In 2018, the number of acquisitions driven by conversational AI or chatbot technology rose by four times. For example, Qlik acquired Crunch Data to enable conversational queries in its business intelligence software; while Yodlee Inc bought Abe AI to enable banks to interface with Amazon’s Alexa and other conversational ecosystems. These are to name a few.

12. How is Kore.ai keeping up with increased market demand for AI-powered chatbots? What’s in your roadmap 2019?

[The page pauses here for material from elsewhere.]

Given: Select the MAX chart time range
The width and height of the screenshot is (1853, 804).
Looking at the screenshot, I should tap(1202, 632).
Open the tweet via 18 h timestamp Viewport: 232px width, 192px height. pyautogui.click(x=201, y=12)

Kore.ai sets the tone for greater adoption of AI-powered chatbots across various enterprise functions by foreseeing the demands of the market and has brought in major enhancements in its Bots Platform. These include:

  • implementing open, extensible APIs for efficient integration with global enterprise systems and analytics engines
  • bolstering omnichannel capabilities by growing to over 30 out-of-the box pre-integrated channels
  • enhancing the unique hybrid NLP and intelligent dialog turn management capabilities
  • employing an IVR integration framework on the platform with advanced contact center AI capabilities with integration to leading IVR, speech recognition and text-to-speech platforms
  • expanding global reach with support for languages including English, French, German, Spanish, Chinese, Portuguese, Italian, Japanese, Korean, Arabic, Dutch and Bahasa
  • innovating the Universal Bot – one master assistant that routes requests to several backend chatbots across different functions and domains as needed
  • creating an advanced AI based knowledge extraction and ingestion feature set to take structured and unstructured content to produce bot knowledge
  • creating a new state-of-the-art proprietary AI framework to discover intents, sub intents, entities and discourse patterns from historical chat and call transcripts to enable rapid conversational AI bot creation and ongoing optimization

We have most recently released an all new integrated website that showcases our prowess and how we add significant value to the global enterprises leveraging the power of Conversational AI.